[Stored items]
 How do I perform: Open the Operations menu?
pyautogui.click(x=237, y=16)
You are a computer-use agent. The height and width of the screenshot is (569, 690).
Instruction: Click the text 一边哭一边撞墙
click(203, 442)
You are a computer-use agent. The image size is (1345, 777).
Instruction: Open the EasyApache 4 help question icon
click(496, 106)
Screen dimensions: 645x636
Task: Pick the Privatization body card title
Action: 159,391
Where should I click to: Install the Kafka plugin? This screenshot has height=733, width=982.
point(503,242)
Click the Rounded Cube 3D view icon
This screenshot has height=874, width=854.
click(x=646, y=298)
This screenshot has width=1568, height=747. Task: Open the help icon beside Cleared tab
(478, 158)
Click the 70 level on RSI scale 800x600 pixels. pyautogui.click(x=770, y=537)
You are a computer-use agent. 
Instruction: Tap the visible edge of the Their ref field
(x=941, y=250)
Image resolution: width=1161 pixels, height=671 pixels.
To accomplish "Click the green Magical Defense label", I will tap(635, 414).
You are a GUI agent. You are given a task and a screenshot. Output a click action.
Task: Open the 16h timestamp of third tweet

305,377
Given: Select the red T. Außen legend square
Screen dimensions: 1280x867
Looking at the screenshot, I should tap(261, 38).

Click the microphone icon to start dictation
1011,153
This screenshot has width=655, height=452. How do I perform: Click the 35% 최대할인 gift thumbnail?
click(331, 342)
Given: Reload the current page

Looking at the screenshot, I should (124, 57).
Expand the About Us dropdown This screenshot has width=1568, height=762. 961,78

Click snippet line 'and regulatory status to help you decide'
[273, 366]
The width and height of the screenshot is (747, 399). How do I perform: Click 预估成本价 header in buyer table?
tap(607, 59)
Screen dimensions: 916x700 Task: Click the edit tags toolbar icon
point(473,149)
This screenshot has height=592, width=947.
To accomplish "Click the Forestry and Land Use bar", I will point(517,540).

- **TASK GOAL**
Set down each entry above again exactly as it reads.

- **RESPONSE TO THIS TASK**
 How do I perform: Open the Operations menu?
pyautogui.click(x=237, y=16)
You are a computer-use agent. The height and width of the screenshot is (569, 690).
Instruction: Click the text 一边哭一边撞墙
click(203, 442)
You are a computer-use agent. The image size is (1345, 777).
Instruction: Open the EasyApache 4 help question icon
click(496, 106)
Screen dimensions: 645x636
Task: Pick the Privatization body card title
Action: 159,391
Where should I click to: Install the Kafka plugin? This screenshot has height=733, width=982.
point(503,242)
Click the Rounded Cube 3D view icon
This screenshot has height=874, width=854.
click(x=646, y=298)
This screenshot has width=1568, height=747. Task: Open the help icon beside Cleared tab
(478, 158)
Click the 70 level on RSI scale 800x600 pixels. pyautogui.click(x=770, y=537)
You are a computer-use agent. 
Instruction: Tap the visible edge of the Their ref field
(x=941, y=250)
Image resolution: width=1161 pixels, height=671 pixels.
To accomplish "Click the green Magical Defense label", I will tap(635, 414).
You are a GUI agent. You are given a task and a screenshot. Output a click action.
Task: Open the 16h timestamp of third tweet

305,377
Given: Select the red T. Außen legend square
Screen dimensions: 1280x867
Looking at the screenshot, I should tap(261, 38).

Click the microphone icon to start dictation
1011,153
This screenshot has width=655, height=452. How do I perform: Click the 35% 최대할인 gift thumbnail?
click(331, 342)
Given: Reload the current page

Looking at the screenshot, I should (124, 57).
Expand the About Us dropdown This screenshot has width=1568, height=762. 961,78

Click snippet line 'and regulatory status to help you decide'
[273, 366]
The width and height of the screenshot is (747, 399). How do I perform: Click 预估成本价 header in buyer table?
tap(607, 59)
Screen dimensions: 916x700 Task: Click the edit tags toolbar icon
point(473,149)
This screenshot has height=592, width=947.
To accomplish "Click the Forestry and Land Use bar", I will point(517,540).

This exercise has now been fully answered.